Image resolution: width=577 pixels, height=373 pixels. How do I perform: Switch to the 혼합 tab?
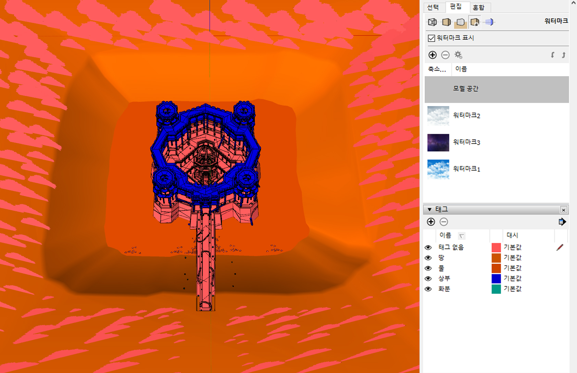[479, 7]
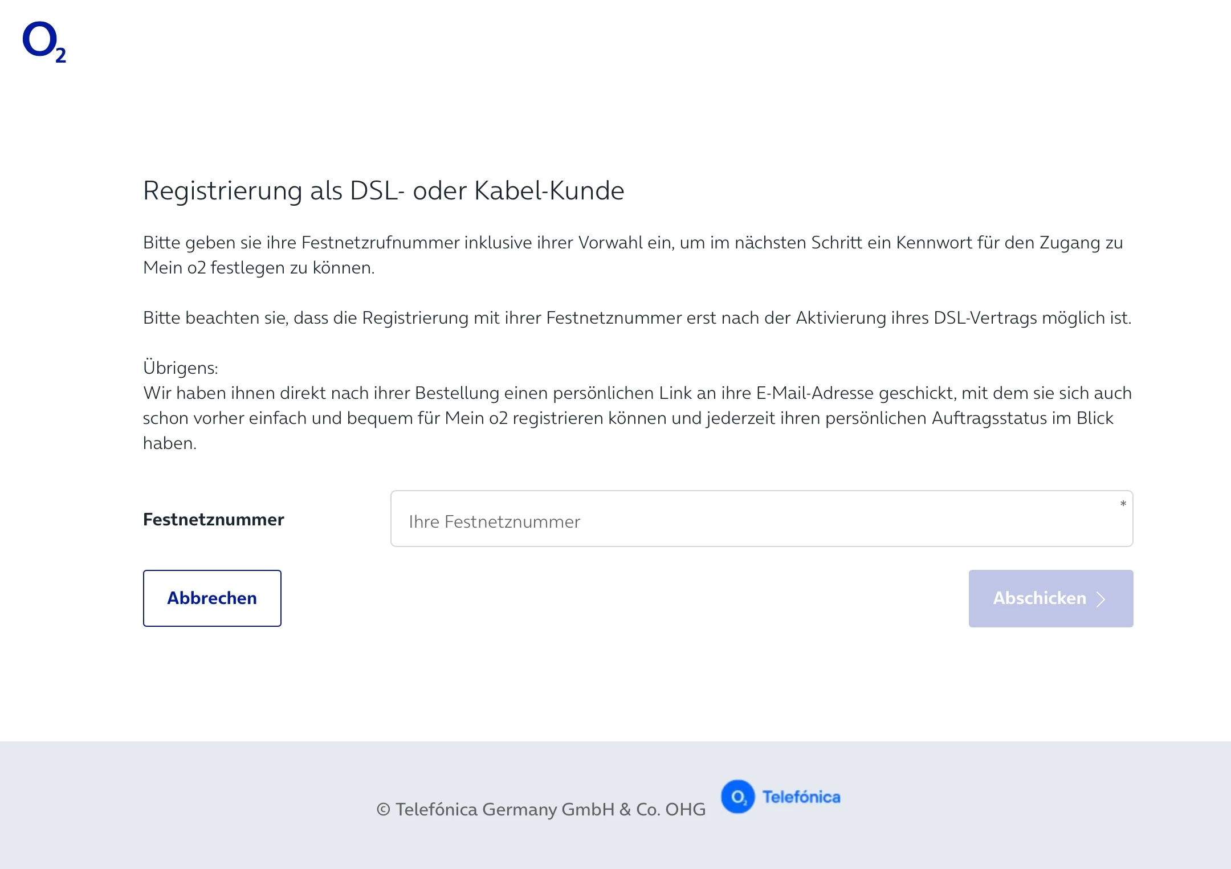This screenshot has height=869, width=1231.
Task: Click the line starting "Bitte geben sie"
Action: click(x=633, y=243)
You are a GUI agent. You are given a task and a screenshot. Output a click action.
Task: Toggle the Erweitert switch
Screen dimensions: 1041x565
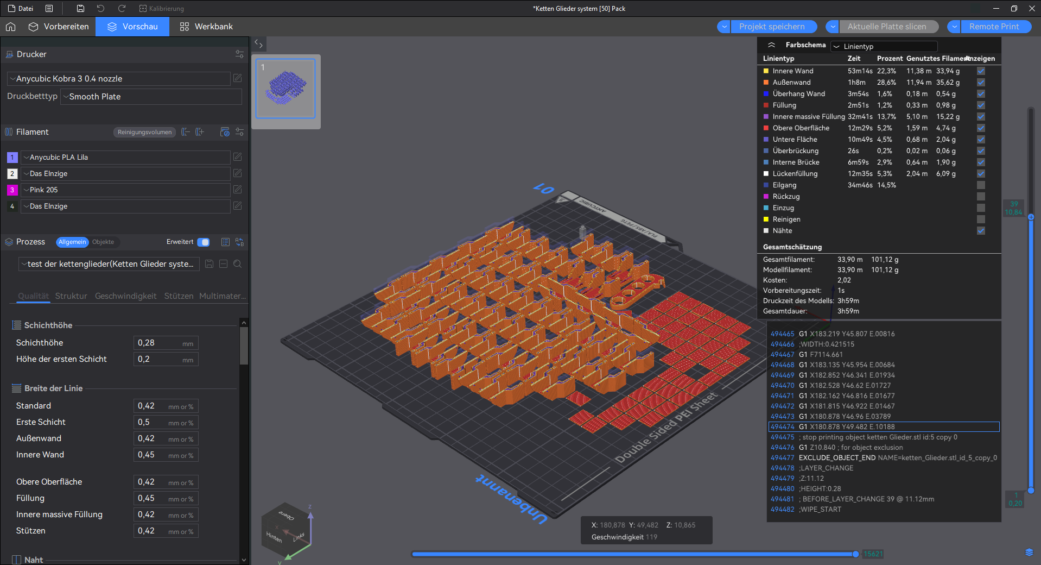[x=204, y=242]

● ● ● ● ● ● ●

Rewrite everything from the line containing "You are a GUI" down to the end of the listing, requests included. Multiply every coordinate in the answers by 0.35 and round to whole numbers with halves rounded up, leaving all other numbers unchanged, and omit the pictures.

You are a GUI agent. You are given a task and a screenshot. Output a click action.
Task: Toggle the Erweitert switch
Screen dimensions: 1041x565
[x=71, y=85]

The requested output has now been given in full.